DOI: 10.5402/2012/158598

pubmed.ncbi.nlm.nih.gov


アトピー性皮膚炎(AD)は、かゆみの再発エピソードと慢性再発過程を伴うよくみられる炎症性皮膚疾患である。桂枝茯苓丸は、5種類の生薬で構成される漢方薬であり、日本では血液が停滞している患者に投与されている。この研究では、AD患者(n=45)の疾患活動性に対する桂枝茯苓丸の影響を調査した。AD患者には、処方薬に加えて桂枝茯苓丸を4〜6週間投与した。結果、桂枝茯苓丸の投与後、SCORADインデックスとVASスコアが有意に減少した(P<0.01)。 桂枝茯苓丸はまた、血清LDHレベルを有意に減少させた(P<0.01)。
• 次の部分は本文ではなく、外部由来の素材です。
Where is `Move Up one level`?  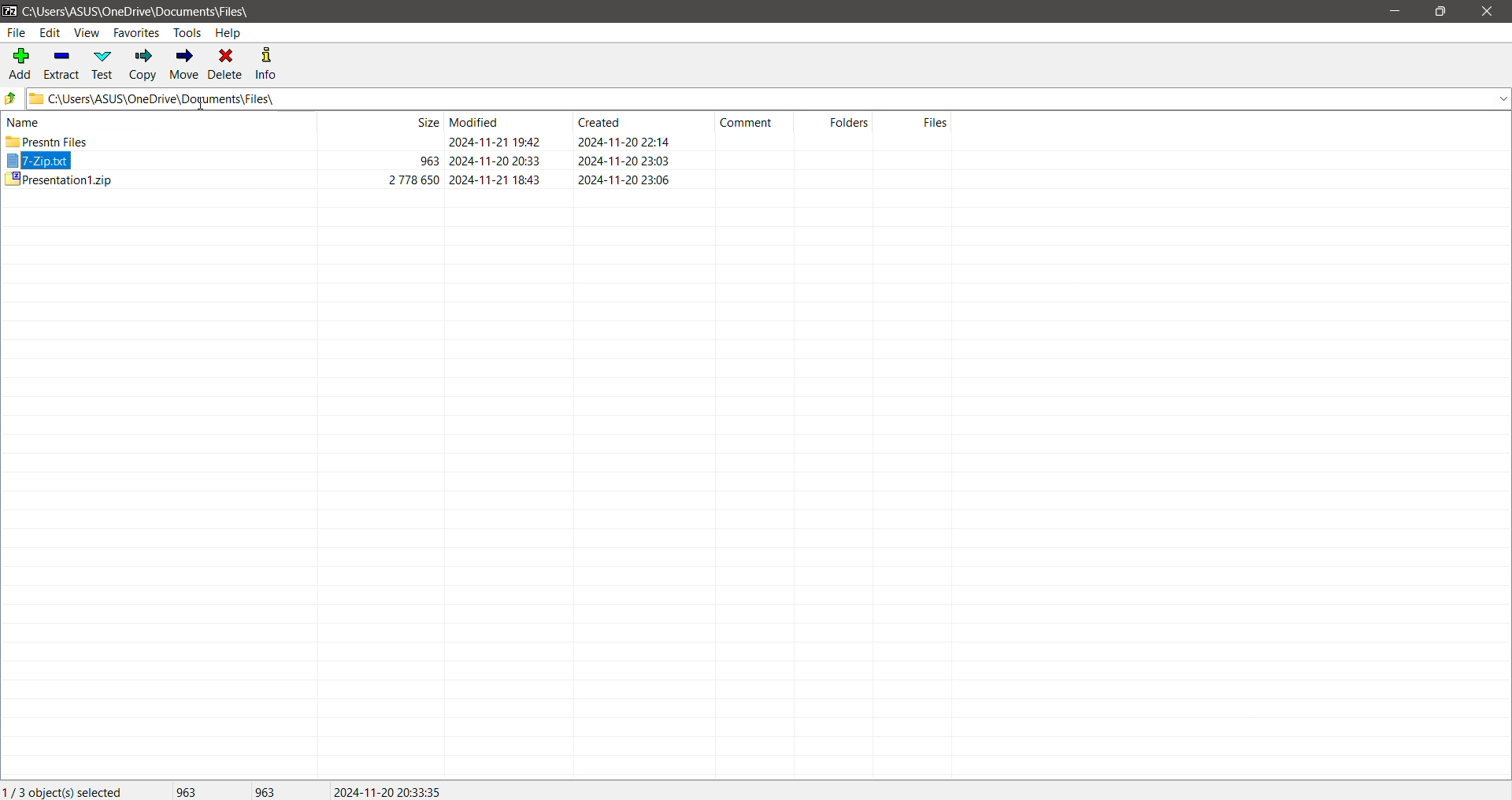
Move Up one level is located at coordinates (11, 99). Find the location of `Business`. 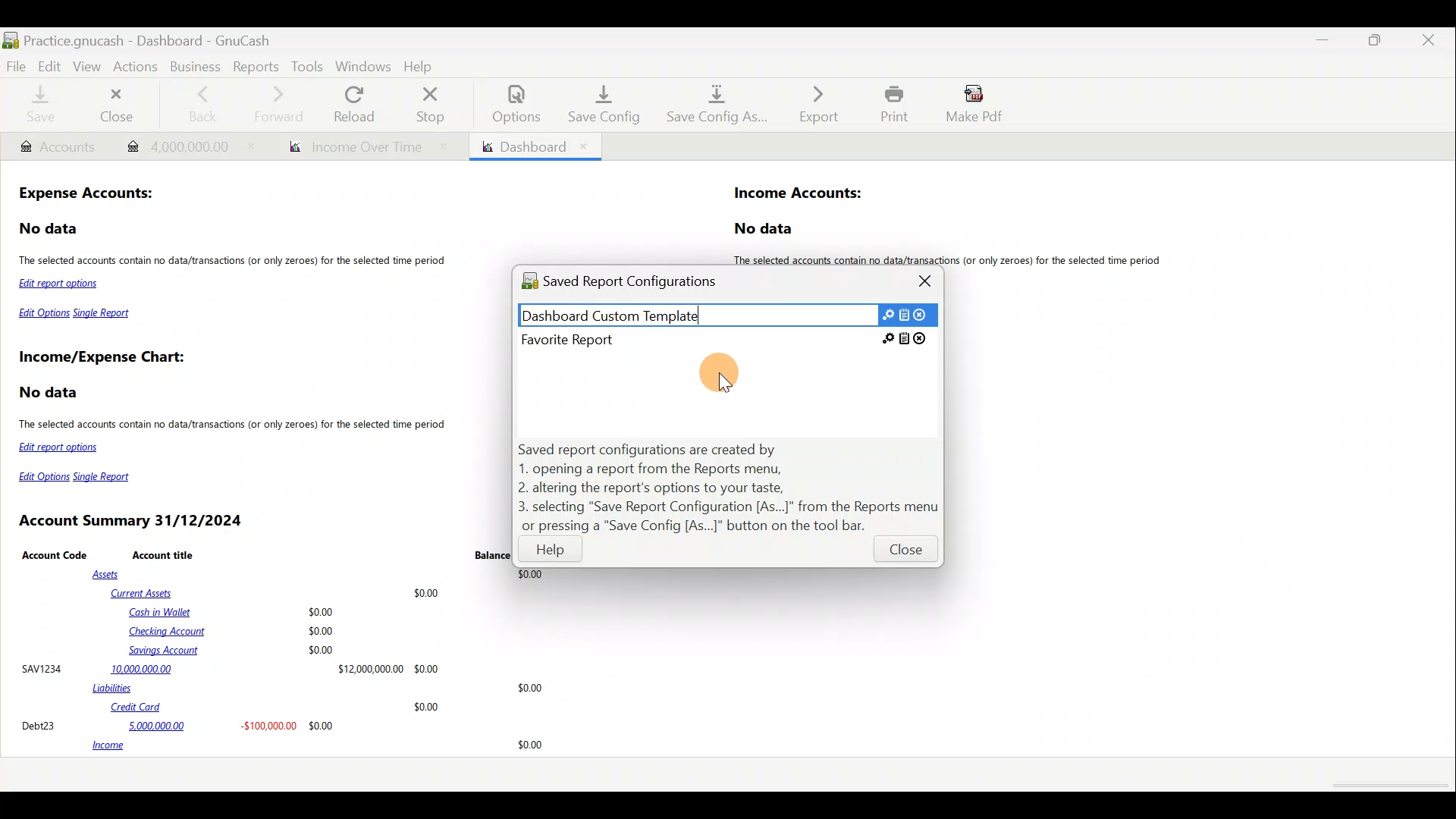

Business is located at coordinates (195, 66). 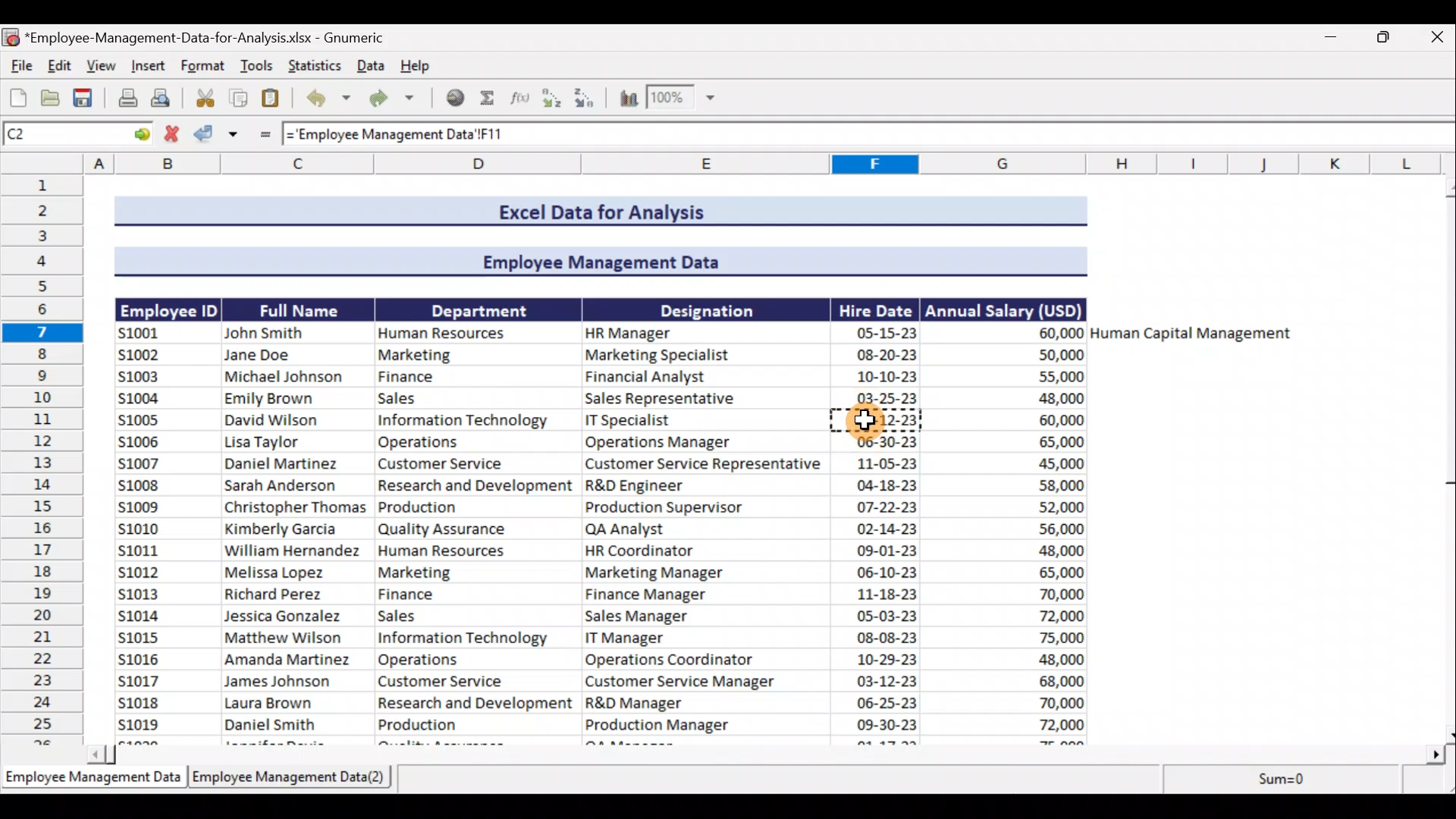 What do you see at coordinates (59, 65) in the screenshot?
I see `Edit` at bounding box center [59, 65].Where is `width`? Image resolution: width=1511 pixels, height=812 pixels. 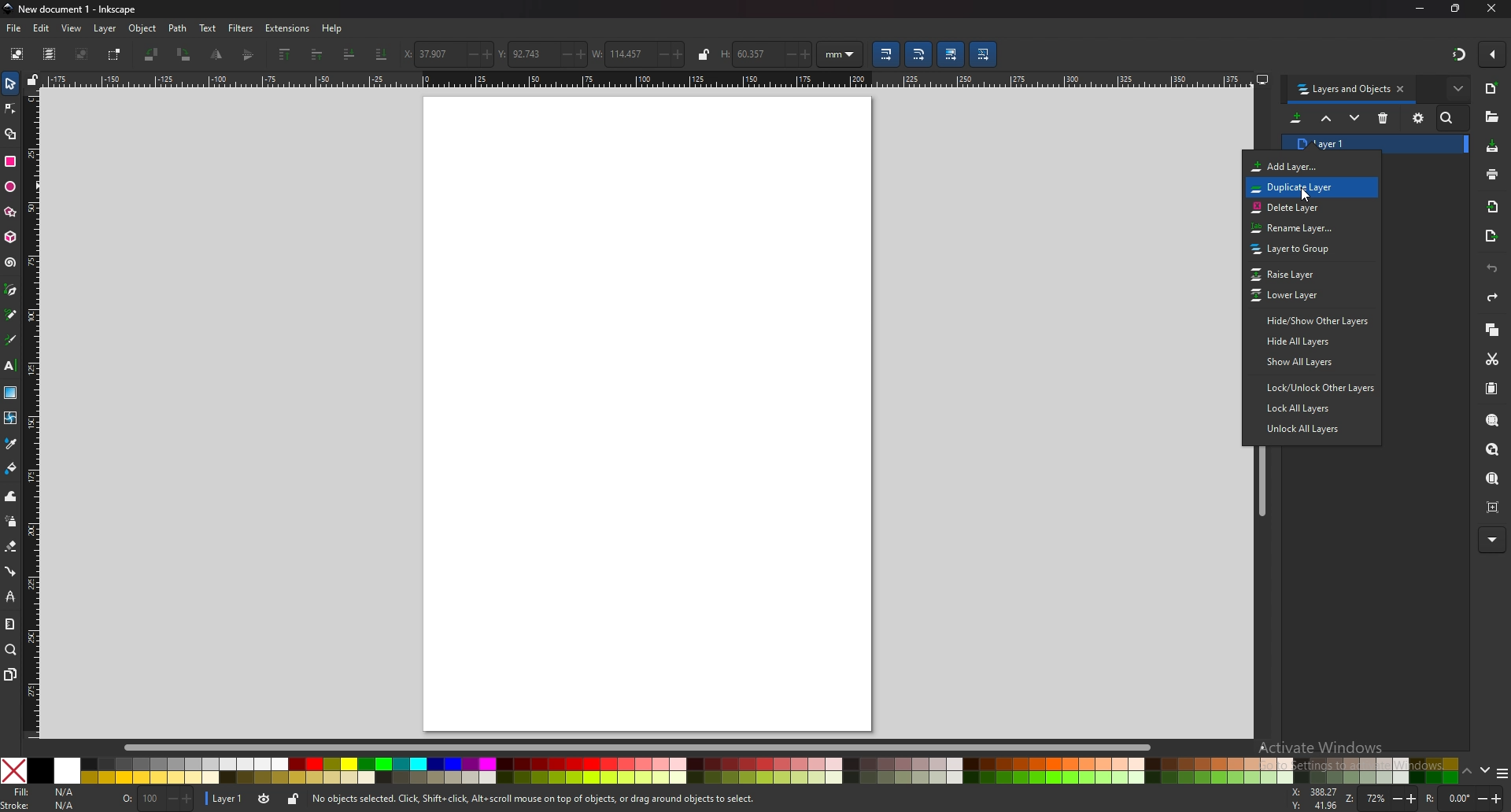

SCORADインデックスでの臨床反応の全体的な評価では、中等度の改善以上の反応を示した患者(n=26)の88.5%で苔癬化スコアが高かった(SCORADで苔癬化スコア≥2)。一方で、改善なしから軽度の改善の患者(n=19)では、苔癬化スコアが高かったのは42.1%のみだった。さらに、桂枝茯苓丸の9〜67週間の長期投与は、苔癬化スコアが高い患者で顕著な改善を示した。したがって、特に苔癬化病変を呈する症例では、桂枝茯苓丸がADに対して有効であることがわかった。